- Middleton
- Coordinates: 43°13′38″S 147°13′57″E﻿ / ﻿43.2272°S 147.2324°E
- Population: 252 (2016 census)
- Postcode(s): 7163
- Location: 40 km (25 mi) SE of Huonville
- LGA(s): Kingborough, Huon Valley
- Region: Hobart, South-east
- State electorate(s): Franklin
- Federal division(s): Franklin
Localities around Middleton:
| Garden Island Creek | Garden Island Creek, Flowerpot | D'Entrecasteaux Channel |
| Garden Island Creek | Middleton | D'Entrecasteaux Channel |
| Gordon | Gordon | D'Entrecasteaux Channel |

= Middleton, Tasmania =

Middleton is a rural residential locality in the local government areas (LGA) of Kingborough and Huon Valley in the Hobart and South-east LGA regions of Tasmania. The locality is about 40 km south-east of the town of Huonville.
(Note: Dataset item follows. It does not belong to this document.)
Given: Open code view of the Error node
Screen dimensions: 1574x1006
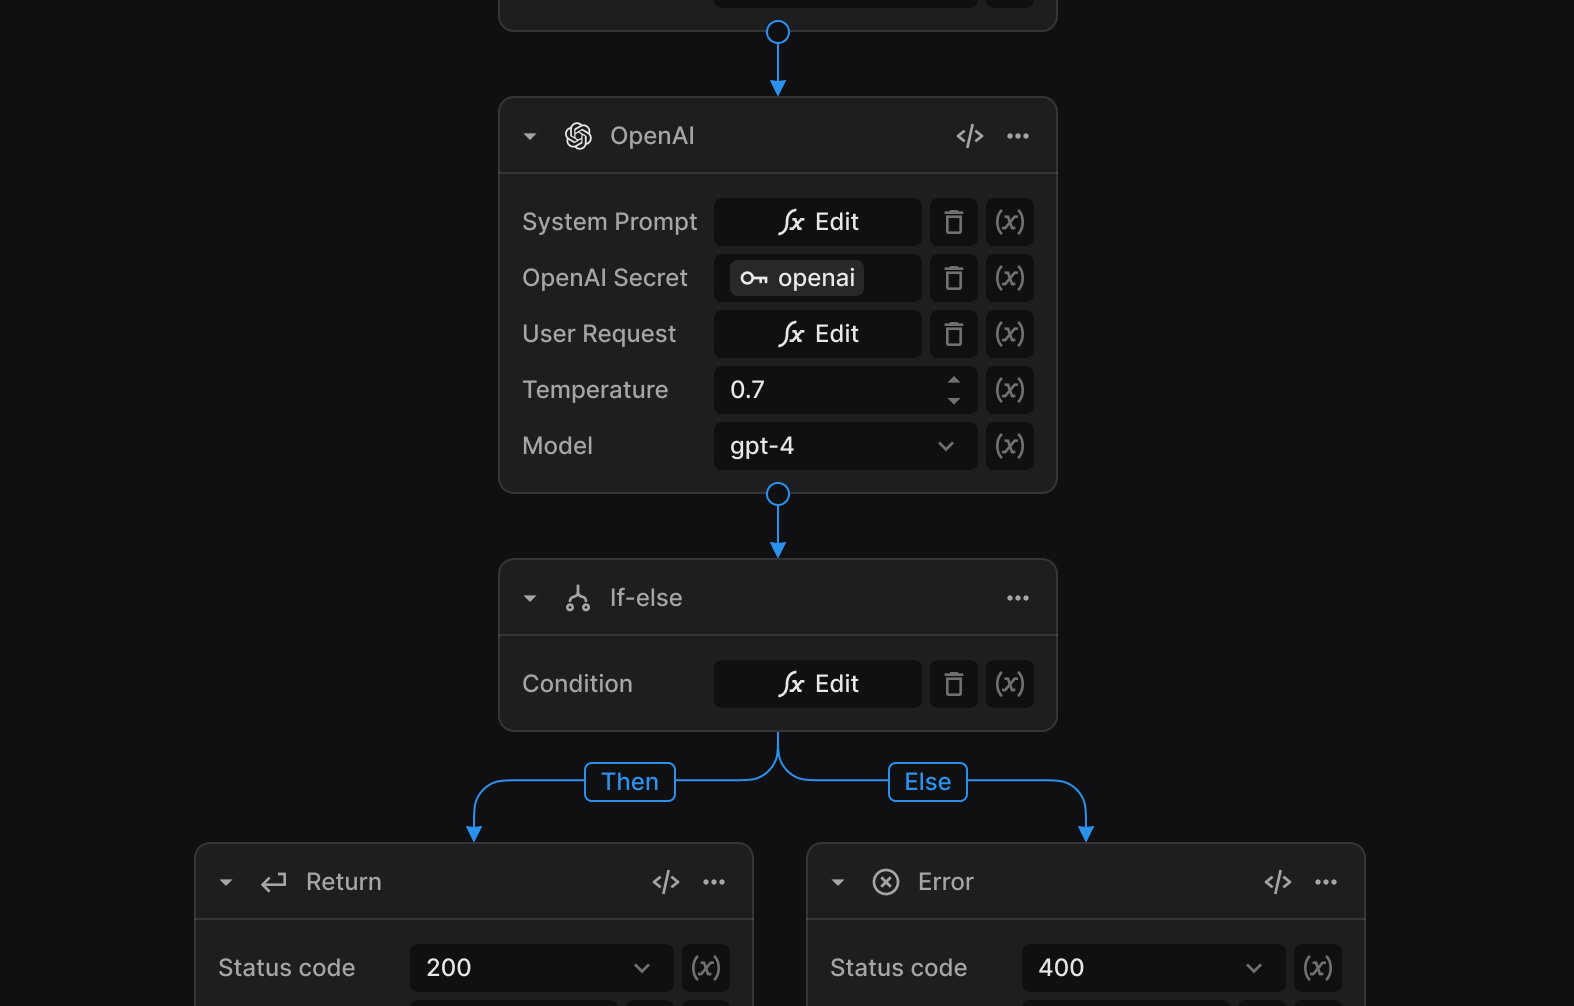Looking at the screenshot, I should tap(1277, 882).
The 2016 census recorded a population of 252 for the state suburb of Middleton.

==History==
Permanent European settlement began in Middleton from the 1850s, however, the area had been utilised earlier by the timber and sealing industries and has always been of significance to the Nuenonne band of the South East tribe of Aboriginal people. Middleton was gazetted as a locality in 1967. It is believed that the name was derived from the wife of an early settler. The area was originally known unofficially as Long Bay.

==Geography==
The waters of the D'Entrecasteaux Channel form the eastern boundary.

==Road infrastructure==
Route B68 (Channel Highway) runs through from north-east to south-east.